2. Los parámetros se leen en conjunto
Ninguna señal decide sola. Es la lectura conjunta la que informa: rotación y presión de avance muestran cómo la herramienta ataca la roca; el caudal y la presión de bomba dicen si el sondeo está limpio y la corona refrigerada; la tasa de perforación traduce el resultado. Cruzados entre sí y con las herramientas de perforación en uso (tipo de corona, diámetro, barril), esos parámetros indican la mejor forma de perforar cada material: dónde aliviar el avance, cuándo aumentar la rotación, qué corona rinde más en determinada formación. Así es como la telemetría se vuelve conocimiento de perforación, y no solo registro.
Con el histórico por formación, la operación deja de repetir la misma parametrización en rocas diferentes: cada material pasa a tener la combinación de rotación, presión, caudal y herramienta que más rinde.
3. Atascamiento de herramienta: una cuestión de seguridad
El atascamiento de herramientas en el sondeo es, muchas veces, el evento más crítico de la perforación: exige maniobras de liberación bajo esfuerzo, con la columna tensionada, y es allí donde se concentran los mayores riesgos para el equipo. Poder monitorear por qué se atascó la herramienta (caída de rotación, pico de presión, pérdida de circulación, alarma de parada) transforma la respuesta: en vez de reaccionar por el susto, el equipo entiende la causa y actúa con método, lo que mejora directamente las cuestiones de salud y seguridad en la plataforma. El panel de alarmas registra cada parada de emergencia y cada anomalía, con día y severidad.
4. Del dato a producir mejor
Consolidados por día y por máquina, los parámetros muestran el desempeño real de la sonda: metros por hora, tasa de perforación por profundidad, consumo y el tiempo perforando frente al tiempo en espera. Es esa visión la que revela dónde se pierde el tiempo y qué parametrización entrega más en cada tramo.


5. Innovación aplicada a la perforación
Llevar sensor, transmisión y panel dentro de una sonda de exploración mineral es innovación con efecto práctico: la decisión de perforación deja de depender solo de la sensibilidad del operador y pasa a apoyarse en dato medido. Damasco Penna trata el monitoreo como parte del método de perforación, un camino para perforar cada formación con más criterio, más seguridad y menos paradas no planificadas.

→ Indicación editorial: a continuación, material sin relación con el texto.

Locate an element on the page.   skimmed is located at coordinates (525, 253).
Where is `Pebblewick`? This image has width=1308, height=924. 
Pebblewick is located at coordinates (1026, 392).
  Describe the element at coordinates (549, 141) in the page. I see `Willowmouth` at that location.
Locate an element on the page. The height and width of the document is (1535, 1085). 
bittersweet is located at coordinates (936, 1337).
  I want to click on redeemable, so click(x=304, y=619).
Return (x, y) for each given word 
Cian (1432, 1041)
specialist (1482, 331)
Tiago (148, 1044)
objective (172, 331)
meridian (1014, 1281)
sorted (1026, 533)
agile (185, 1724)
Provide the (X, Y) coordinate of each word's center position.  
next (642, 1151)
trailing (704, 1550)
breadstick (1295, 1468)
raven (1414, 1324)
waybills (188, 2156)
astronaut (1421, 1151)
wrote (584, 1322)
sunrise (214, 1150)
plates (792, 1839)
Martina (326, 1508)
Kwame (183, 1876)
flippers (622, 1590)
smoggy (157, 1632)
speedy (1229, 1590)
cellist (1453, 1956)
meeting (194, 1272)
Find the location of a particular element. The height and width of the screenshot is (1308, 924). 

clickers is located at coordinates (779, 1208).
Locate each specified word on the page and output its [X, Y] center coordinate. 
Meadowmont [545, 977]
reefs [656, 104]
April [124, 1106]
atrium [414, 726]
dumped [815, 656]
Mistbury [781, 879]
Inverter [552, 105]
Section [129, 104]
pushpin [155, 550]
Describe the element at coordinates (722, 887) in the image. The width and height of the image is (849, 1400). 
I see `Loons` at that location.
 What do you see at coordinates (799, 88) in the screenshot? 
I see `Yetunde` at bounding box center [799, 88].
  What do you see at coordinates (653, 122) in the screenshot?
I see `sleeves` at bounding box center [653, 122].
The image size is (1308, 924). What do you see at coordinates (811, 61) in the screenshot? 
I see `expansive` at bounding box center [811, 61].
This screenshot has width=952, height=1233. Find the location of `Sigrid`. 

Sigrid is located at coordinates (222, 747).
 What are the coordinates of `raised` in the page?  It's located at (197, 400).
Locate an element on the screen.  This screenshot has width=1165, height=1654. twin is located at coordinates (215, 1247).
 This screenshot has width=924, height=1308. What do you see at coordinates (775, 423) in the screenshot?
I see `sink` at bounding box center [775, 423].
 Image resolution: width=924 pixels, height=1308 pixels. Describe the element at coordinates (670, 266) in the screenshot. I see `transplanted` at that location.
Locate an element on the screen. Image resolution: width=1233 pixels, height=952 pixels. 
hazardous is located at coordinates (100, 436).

La perforadora SDH 700 de SondaDril, presente en la flota de Damasco Penna, ya sale de fábrica con el sistema de telemetría embarcado. El conjunto de variables monitoreadas depende de la configuración de cada equipo.
6. Conclusión
Monitorear los parámetros en conjunto, y no aislados, es lo que transforma la telemetría en conocimiento de perforación: la lectura combinada de rotación, presión, caudal y tasa, cruzada con la herramienta en uso, indica la mejor forma de perforar cada formación, anticipa el atascamiento y reduce el riesgo en la plataforma. Es medida de productividad y de seguridad al mismo tiempo, y uno de los caminos de Damasco Penna para perforar mejor.